TASK BRIEF: Find each line of the items below that contains the string "pixels", and copy those lines.

Data extracted from a collection
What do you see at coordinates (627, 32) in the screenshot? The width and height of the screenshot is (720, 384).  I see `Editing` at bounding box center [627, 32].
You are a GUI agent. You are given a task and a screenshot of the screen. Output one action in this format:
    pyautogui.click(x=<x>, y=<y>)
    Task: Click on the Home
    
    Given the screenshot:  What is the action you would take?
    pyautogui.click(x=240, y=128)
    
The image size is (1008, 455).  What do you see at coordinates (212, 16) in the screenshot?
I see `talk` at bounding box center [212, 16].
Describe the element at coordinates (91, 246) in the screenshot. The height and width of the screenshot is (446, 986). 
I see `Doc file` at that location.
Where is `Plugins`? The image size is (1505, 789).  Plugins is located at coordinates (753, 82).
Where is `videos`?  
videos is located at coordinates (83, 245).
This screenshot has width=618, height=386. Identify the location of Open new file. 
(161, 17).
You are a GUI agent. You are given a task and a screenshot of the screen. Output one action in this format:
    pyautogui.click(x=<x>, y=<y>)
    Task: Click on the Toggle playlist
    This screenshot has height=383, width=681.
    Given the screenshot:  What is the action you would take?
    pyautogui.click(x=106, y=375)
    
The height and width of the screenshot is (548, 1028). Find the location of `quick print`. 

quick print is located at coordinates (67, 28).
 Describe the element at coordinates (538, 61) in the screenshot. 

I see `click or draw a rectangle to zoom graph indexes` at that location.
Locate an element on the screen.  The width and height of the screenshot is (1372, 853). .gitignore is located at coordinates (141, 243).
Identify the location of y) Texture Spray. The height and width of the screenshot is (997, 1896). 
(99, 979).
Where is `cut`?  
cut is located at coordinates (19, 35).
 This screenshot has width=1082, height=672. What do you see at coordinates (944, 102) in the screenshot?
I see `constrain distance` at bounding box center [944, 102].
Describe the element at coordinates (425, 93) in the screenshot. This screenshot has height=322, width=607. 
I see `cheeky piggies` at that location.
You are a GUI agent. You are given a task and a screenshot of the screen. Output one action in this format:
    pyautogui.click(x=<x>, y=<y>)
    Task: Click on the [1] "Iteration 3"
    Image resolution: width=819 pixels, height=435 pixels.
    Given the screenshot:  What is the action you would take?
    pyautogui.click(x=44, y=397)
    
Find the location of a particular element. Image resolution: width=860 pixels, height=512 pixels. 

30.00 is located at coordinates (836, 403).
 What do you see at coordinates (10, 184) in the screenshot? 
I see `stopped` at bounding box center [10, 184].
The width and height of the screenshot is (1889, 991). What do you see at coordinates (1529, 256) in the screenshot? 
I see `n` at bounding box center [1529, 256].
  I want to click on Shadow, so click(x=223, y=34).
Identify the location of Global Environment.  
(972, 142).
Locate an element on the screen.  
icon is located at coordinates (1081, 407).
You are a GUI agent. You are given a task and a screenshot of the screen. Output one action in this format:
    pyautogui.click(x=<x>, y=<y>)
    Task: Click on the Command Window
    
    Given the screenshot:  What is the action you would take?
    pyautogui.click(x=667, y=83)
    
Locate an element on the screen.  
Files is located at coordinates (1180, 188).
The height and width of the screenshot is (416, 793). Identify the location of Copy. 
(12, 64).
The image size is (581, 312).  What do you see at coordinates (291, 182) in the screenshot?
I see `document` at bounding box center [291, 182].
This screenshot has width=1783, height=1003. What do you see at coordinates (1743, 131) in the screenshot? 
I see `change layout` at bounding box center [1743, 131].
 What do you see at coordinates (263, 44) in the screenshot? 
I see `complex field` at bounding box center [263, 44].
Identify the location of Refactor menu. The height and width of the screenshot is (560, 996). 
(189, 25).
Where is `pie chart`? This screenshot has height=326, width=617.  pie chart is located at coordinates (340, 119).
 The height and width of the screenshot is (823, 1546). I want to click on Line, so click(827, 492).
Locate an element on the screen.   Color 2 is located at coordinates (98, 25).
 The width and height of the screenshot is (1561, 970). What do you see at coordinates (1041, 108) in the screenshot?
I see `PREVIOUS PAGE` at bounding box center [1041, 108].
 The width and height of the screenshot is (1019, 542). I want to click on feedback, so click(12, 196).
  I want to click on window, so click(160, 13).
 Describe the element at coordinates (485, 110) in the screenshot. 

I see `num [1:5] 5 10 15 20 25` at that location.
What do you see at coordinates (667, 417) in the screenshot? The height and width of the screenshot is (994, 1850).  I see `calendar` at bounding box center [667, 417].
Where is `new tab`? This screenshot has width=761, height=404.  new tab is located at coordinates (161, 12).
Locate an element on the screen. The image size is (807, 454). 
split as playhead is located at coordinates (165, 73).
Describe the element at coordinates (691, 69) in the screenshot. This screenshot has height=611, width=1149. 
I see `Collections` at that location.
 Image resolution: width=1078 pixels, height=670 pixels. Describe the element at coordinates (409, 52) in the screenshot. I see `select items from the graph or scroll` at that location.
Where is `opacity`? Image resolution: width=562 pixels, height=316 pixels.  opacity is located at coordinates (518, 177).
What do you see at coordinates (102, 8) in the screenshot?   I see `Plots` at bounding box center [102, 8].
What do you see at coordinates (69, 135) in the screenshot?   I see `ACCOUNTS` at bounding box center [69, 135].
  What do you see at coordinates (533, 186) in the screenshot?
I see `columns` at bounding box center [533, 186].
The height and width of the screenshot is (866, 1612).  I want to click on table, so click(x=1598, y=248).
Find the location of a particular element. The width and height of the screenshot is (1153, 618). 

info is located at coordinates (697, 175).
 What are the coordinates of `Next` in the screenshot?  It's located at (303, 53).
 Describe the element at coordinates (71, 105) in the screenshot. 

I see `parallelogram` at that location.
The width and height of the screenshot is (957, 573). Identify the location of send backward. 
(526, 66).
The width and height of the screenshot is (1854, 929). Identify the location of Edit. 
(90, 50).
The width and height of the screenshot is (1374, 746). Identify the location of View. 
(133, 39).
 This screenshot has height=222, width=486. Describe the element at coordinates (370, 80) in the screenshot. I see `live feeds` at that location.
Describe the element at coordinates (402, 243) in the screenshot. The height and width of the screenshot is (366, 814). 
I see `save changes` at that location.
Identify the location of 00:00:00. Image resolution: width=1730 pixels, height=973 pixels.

FULL OUTPUT:
    Image resolution: width=819 pixels, height=435 pixels.
Find the location of a particular element. Image resolution: width=860 pixels, height=512 pixels. 
 Image resolution: width=1078 pixels, height=670 pixels. Describe the element at coordinates (409, 52) in the screenshot. I see `select items from the graph or scroll` at that location.
Where is `opacity`? Image resolution: width=562 pixels, height=316 pixels.  opacity is located at coordinates (518, 177).
Identify the location of 00:00:00. Image resolution: width=1730 pixels, height=973 pixels.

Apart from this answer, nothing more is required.